While preferred embodiments of the present invention have been described, additional variations and modifications in those embodiments may occur to those skilled in the art once they learn of the basic inventive concepts. Therefore, it is intended that the appended claims be interpreted as including preferred embodiments and all such alterations and modifications as fall within the scope of the invention. It will be apparent to those skilled in the art that various changes and modifications may be made in the present invention without departing from the spirit and scope of the invention. Thus, if such modifications and variations of the present invention fall within the scope of the claims of the present invention and their equivalents, the present invention is also intended to include such modifications and variations.

Claims

1. A method for realizing an access control visual intercom service is characterized by comprising the following steps:

2. The method for implementing video intercom service of entrance guard according to claim 1, wherein after receiving the incoming call information of the visitor and before detecting whether the voice command of the user is received, the method further comprises the steps of: and starting the visitor management scene, and pushing and displaying information corresponding to the visitor management scene.

3. The method for implementing video intercom service of entrance guard according to claim 1, wherein after receiving the incoming call information of the visitor and before detecting whether the voice command of the user is received, the method further comprises the steps of:

detecting whether a video connection instruction is received;

4. The method for implementing the door control visual intercom service according to claim 3, wherein the visitor information is judged according to the acquired video image information and is pushed for display.

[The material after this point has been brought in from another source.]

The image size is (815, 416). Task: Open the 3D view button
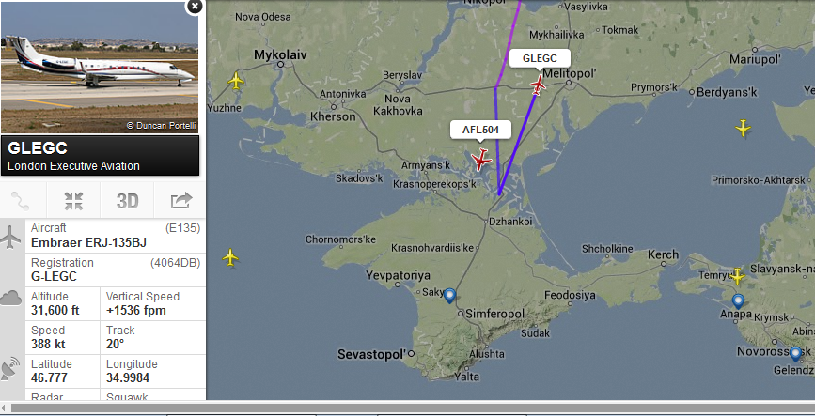tap(127, 201)
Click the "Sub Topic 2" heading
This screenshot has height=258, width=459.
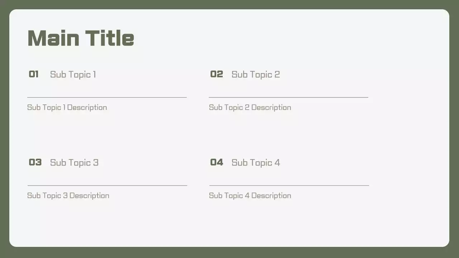(x=255, y=75)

5. The method for implementing the door control visual intercom service of claim 1, further comprising the steps of:

6. The method for implementing video intercom service for entrance guard according to claim 1, wherein said performing semantic recognition on said voice data of said user comprises:

7. The method for implementing the door control visual intercom service according to claim 1, wherein the judging whether the preset keyword is included is performed, and if the preset keyword is included, the corresponding action is performed, including:

the preset keywords comprise door opening and hanging up;

8. The utility model provides an entrance guard visual intercom service's realization device which characterized in that includes:

9. An intelligent robot, comprising a processor and a memory connected to the processor, wherein the memory stores a plurality of instructions, and the instructions can be loaded and executed by the processor, so that the processor can execute the implementation method of the door access visual intercom service according to any one of claims 1 to 7.

10. The system for realizing the visual intercom service of the entrance guard is characterized by comprising the intelligent robot according to claim 9, and further comprising an entrance guard host, entrance guard extensions and a cloud intercom server, wherein the entrance guard host is connected with the entrance guard extensions, the entrance guard host passes through the cloud intercom server and the intelligent robot are connected, and the intelligent robot passes through the information of the entrance guard extensions.